Entries on target coordinates:
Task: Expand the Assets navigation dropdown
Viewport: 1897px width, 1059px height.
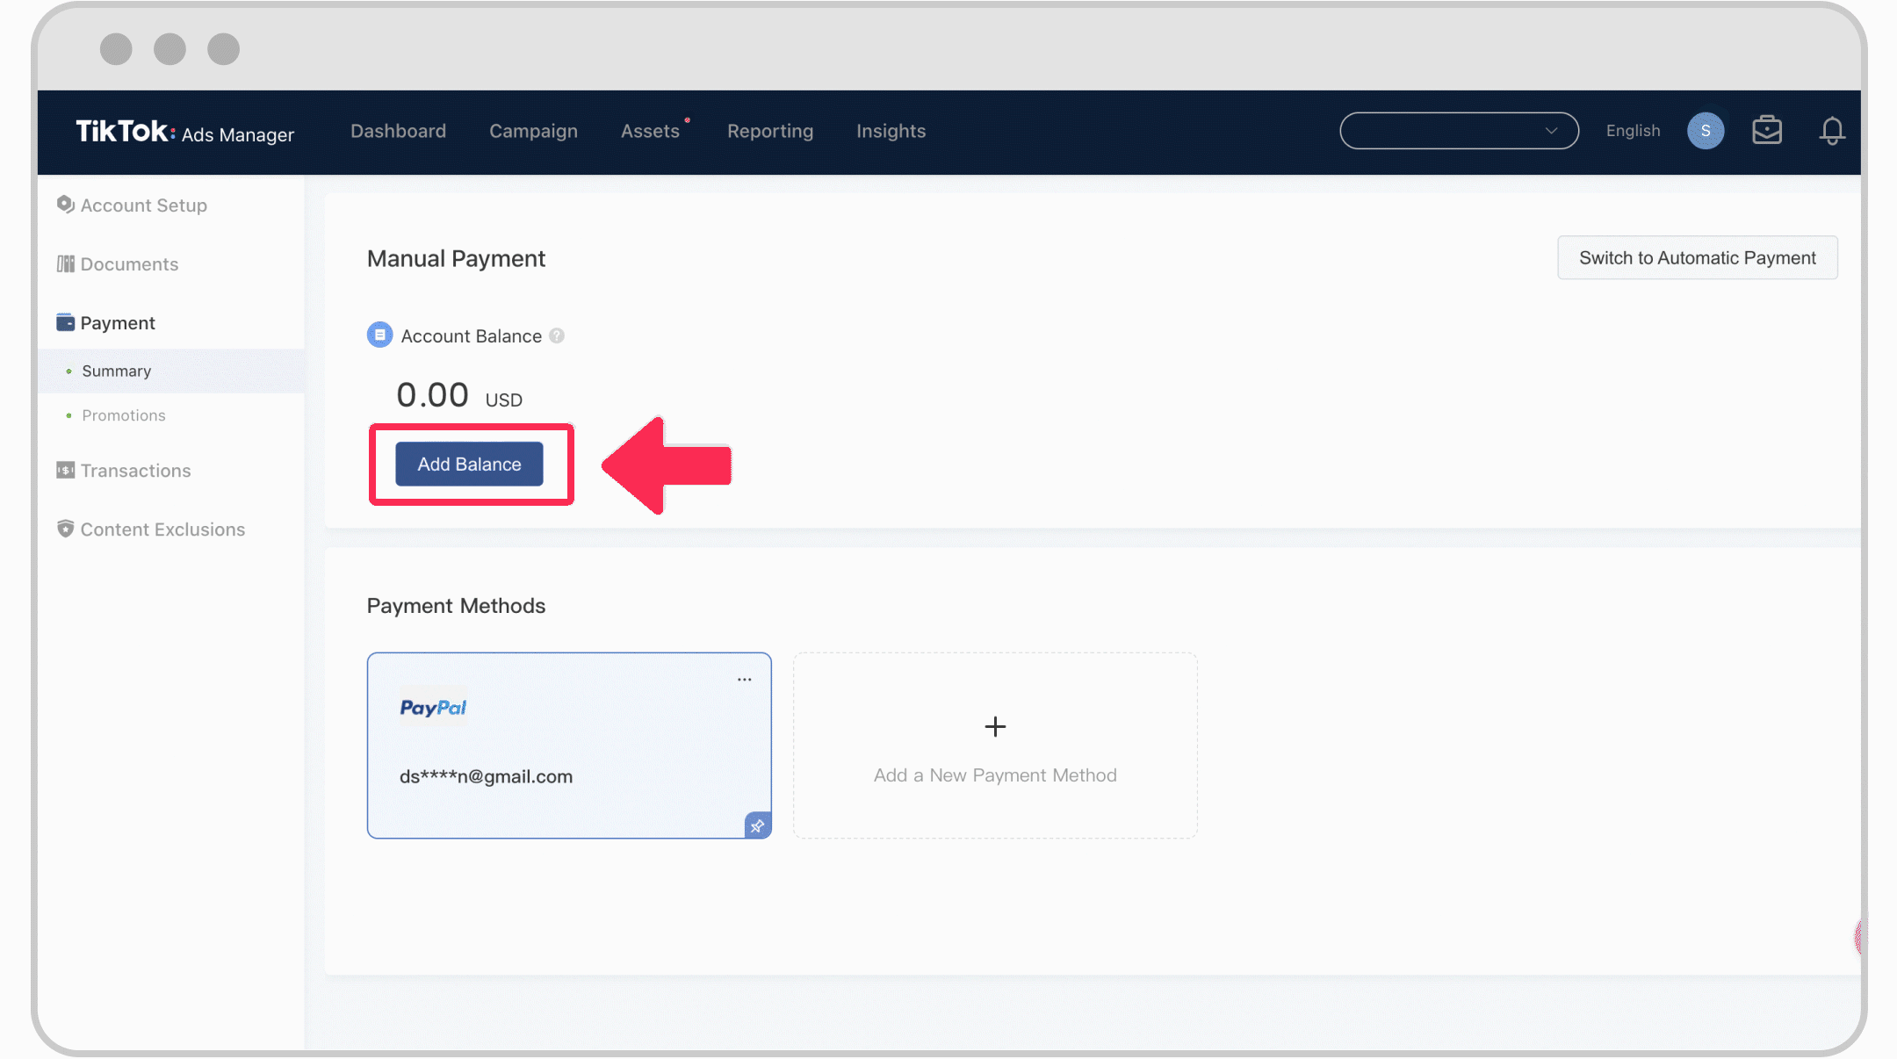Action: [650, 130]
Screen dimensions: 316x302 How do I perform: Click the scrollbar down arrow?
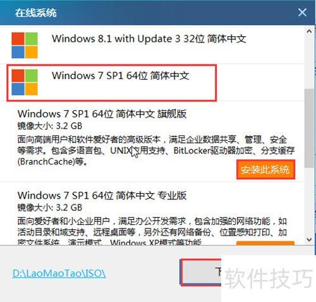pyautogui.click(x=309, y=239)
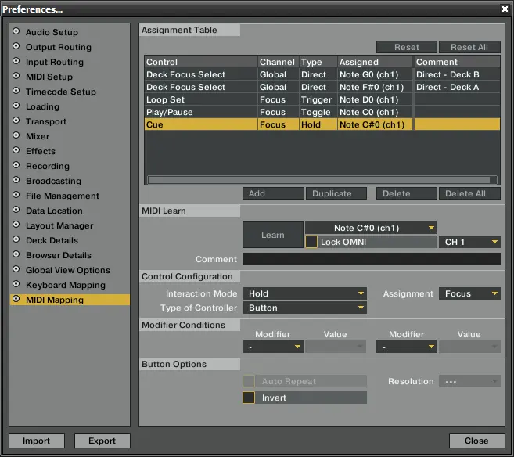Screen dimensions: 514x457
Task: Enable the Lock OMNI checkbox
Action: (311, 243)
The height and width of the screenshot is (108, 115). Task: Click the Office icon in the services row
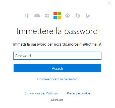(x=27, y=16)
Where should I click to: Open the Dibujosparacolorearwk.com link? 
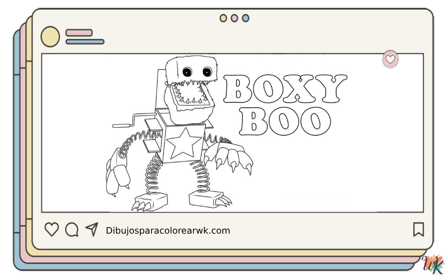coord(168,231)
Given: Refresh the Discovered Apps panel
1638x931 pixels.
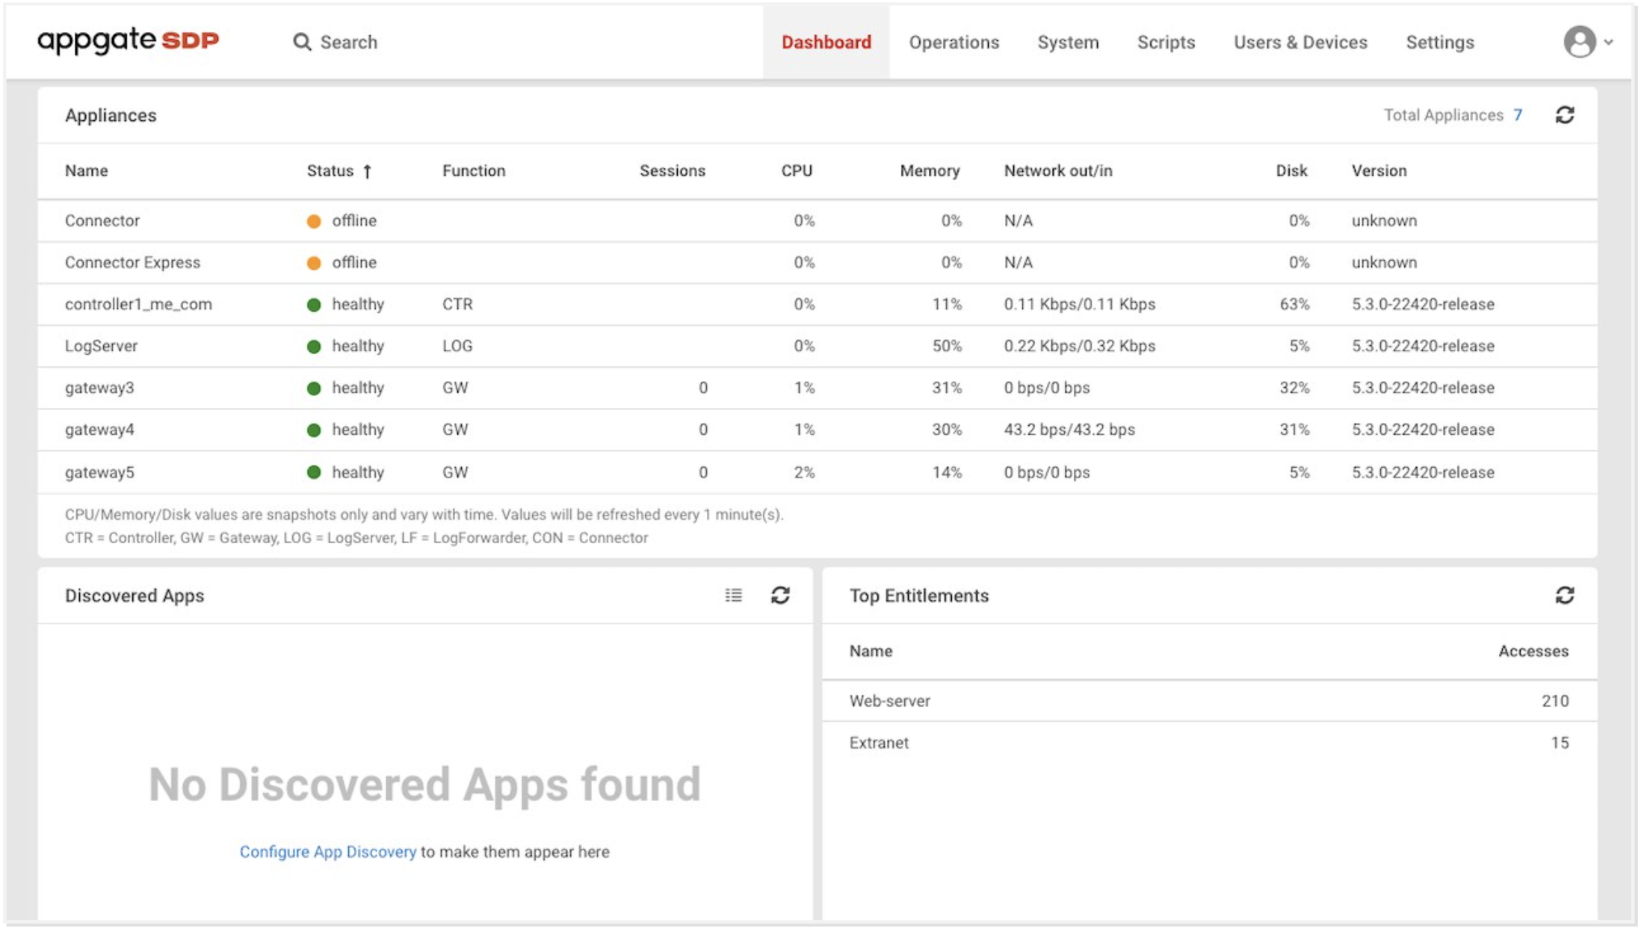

▶ [Your instructions]
List each line of the listing above that contains the word "height".

▶ [Solution to the exercise]
Viewport: 1897px width, 1059px height.
The height and width of the screenshot is (108, 115). Task: Click the Office icon in the services row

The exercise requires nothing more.